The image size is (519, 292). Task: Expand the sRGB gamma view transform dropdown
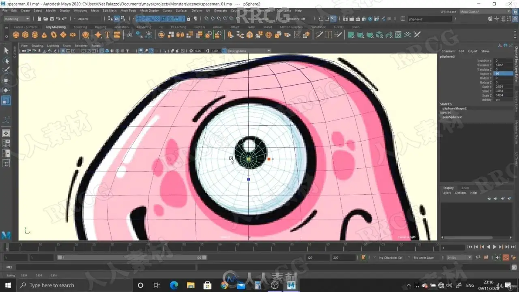point(249,51)
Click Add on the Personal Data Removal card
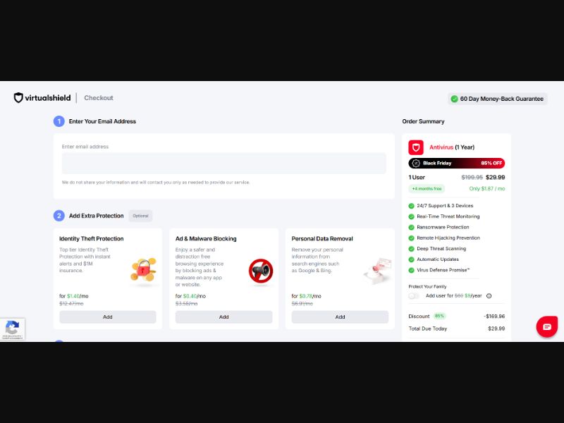Screen dimensions: 564x423 tap(340, 317)
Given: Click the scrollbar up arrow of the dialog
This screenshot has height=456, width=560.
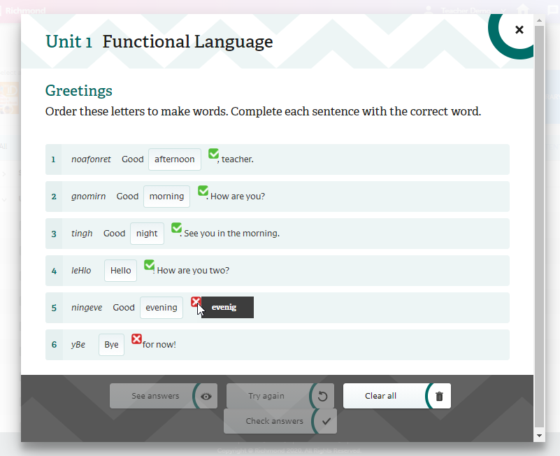Looking at the screenshot, I should tap(538, 21).
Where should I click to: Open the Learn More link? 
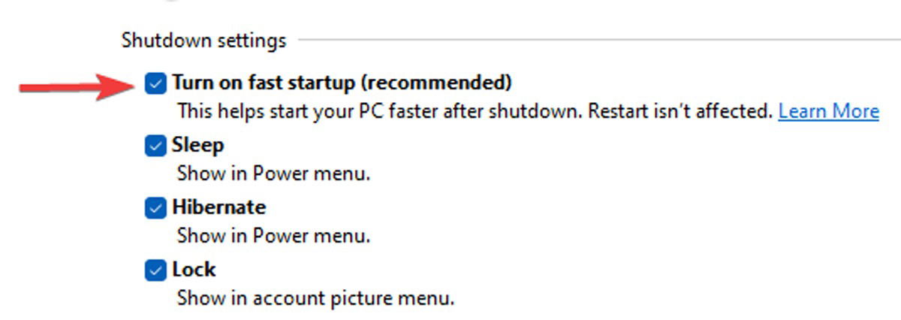828,112
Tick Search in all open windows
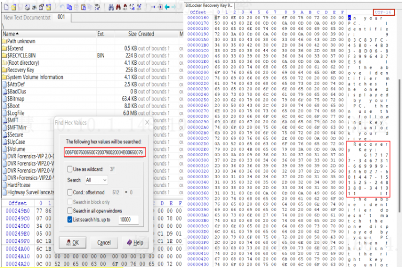 70,211
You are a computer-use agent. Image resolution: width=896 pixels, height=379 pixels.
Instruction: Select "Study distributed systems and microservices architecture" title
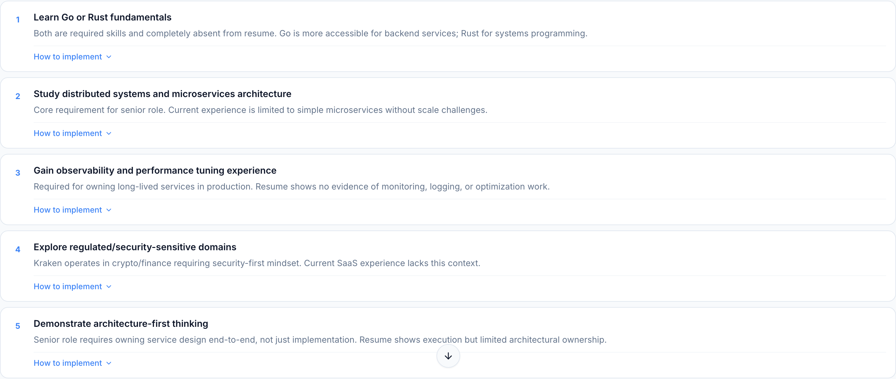[x=162, y=94]
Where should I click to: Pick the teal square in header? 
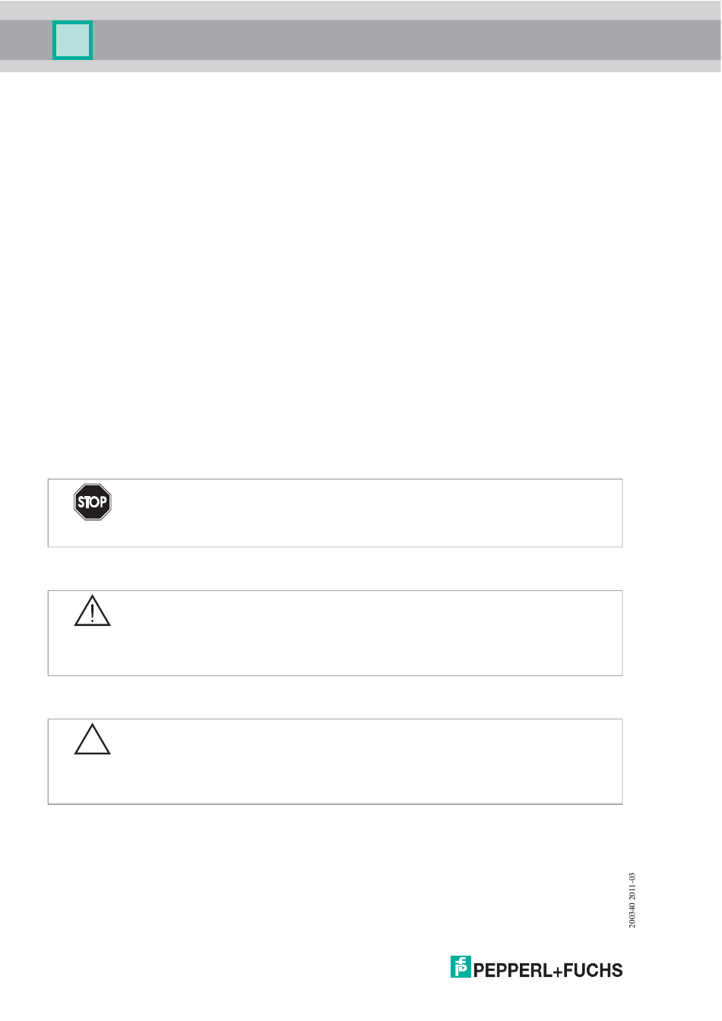coord(73,40)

INSTRUCTIONS TO FOLLOW: Omit the pictures, and please restate word for word the lines running from the line with "distributed systems and" to the end of the entries.

ANSWER:
Instruction: Select "Study distributed systems and microservices architecture" title
[x=162, y=94]
Where should I click to: Pick the teal square in header? 
coord(73,40)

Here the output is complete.